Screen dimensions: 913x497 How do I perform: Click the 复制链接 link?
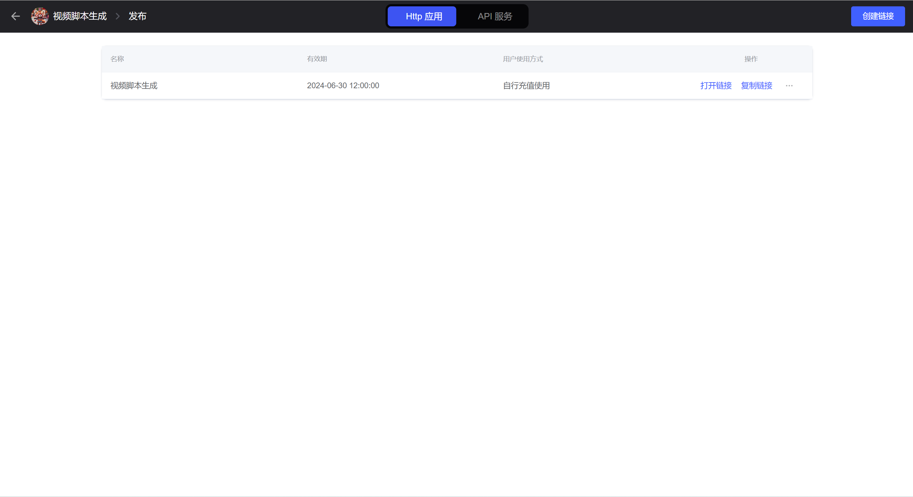pyautogui.click(x=756, y=86)
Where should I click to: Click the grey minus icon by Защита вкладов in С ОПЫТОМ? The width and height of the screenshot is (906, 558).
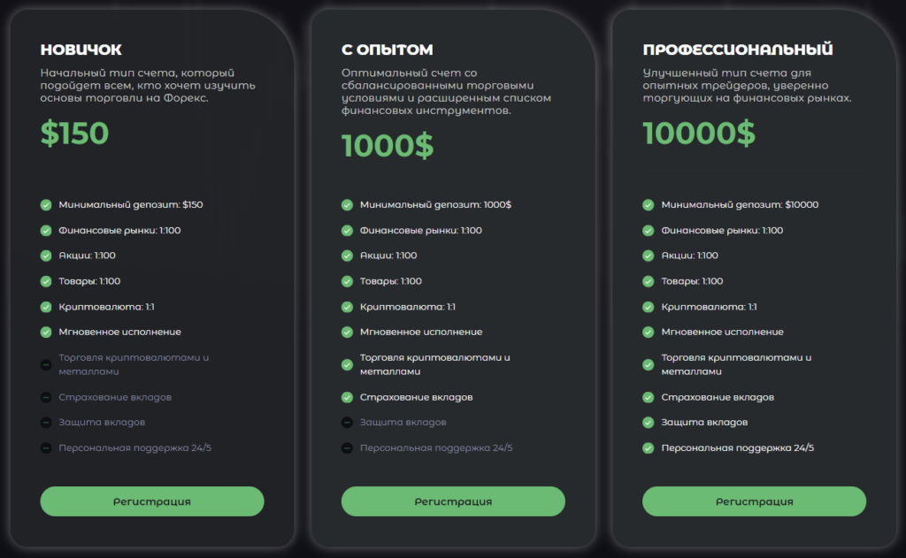point(347,423)
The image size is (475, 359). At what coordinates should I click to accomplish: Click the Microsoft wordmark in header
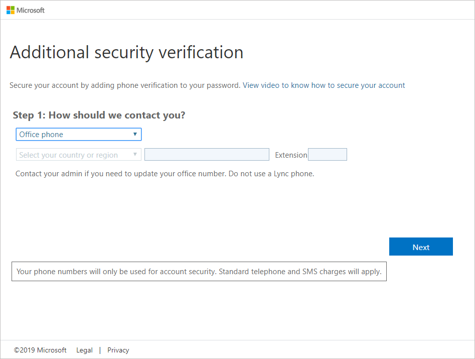click(31, 10)
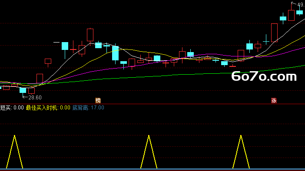Select the tall red hollow candle above 涨 marker

click(274, 33)
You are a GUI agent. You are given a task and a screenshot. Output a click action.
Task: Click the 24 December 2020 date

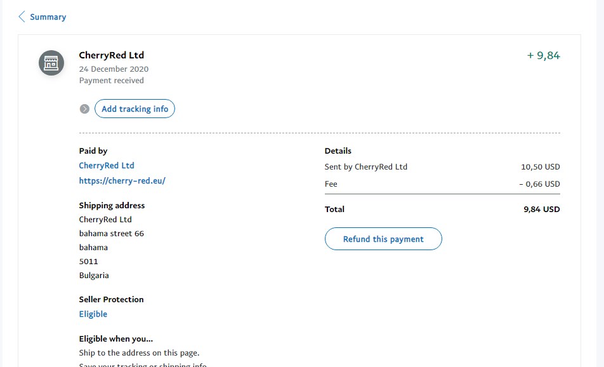114,69
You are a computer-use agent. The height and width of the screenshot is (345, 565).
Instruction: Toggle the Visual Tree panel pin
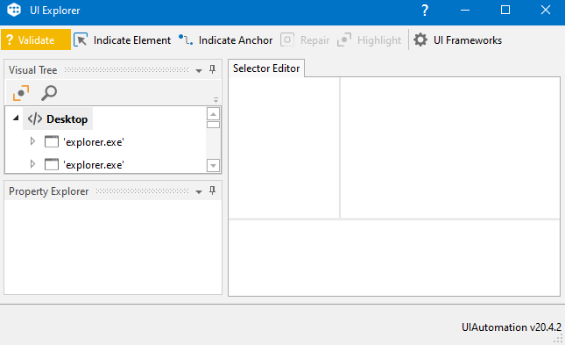[213, 69]
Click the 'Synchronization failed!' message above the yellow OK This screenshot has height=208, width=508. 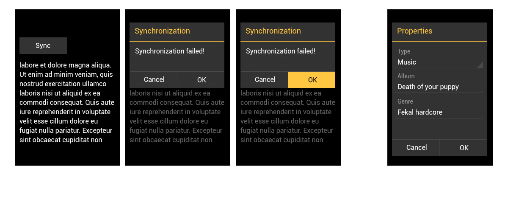pyautogui.click(x=281, y=51)
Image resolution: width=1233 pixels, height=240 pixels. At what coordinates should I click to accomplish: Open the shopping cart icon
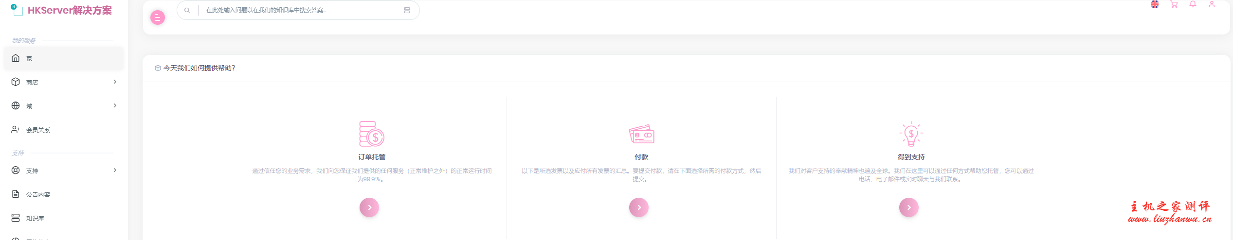[1174, 4]
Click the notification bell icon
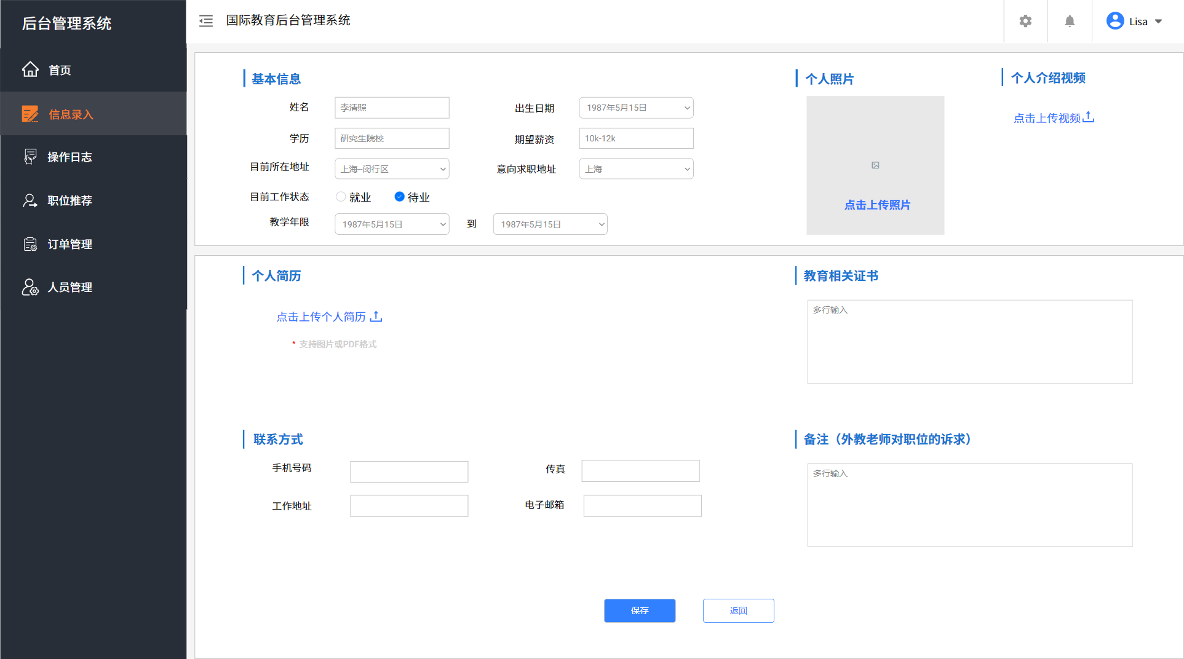The image size is (1184, 659). pos(1070,21)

## OBJECTIVE
Give the material as a Markdown table with columns Row and Line, one row for each non-blank line, starting at the line that has "Where should I" and stopping after the line that has "point(347,423)". Leave the pictures out of the table.

## OUTPUT OF THE TASK
| Row | Line |
|---|---|
| 1 | Where should I click to: Click the grey minus icon by Защита вкладов in С ОПЫТОМ? The width and height of the screenshot is (906, 558). |
| 2 | point(347,423) |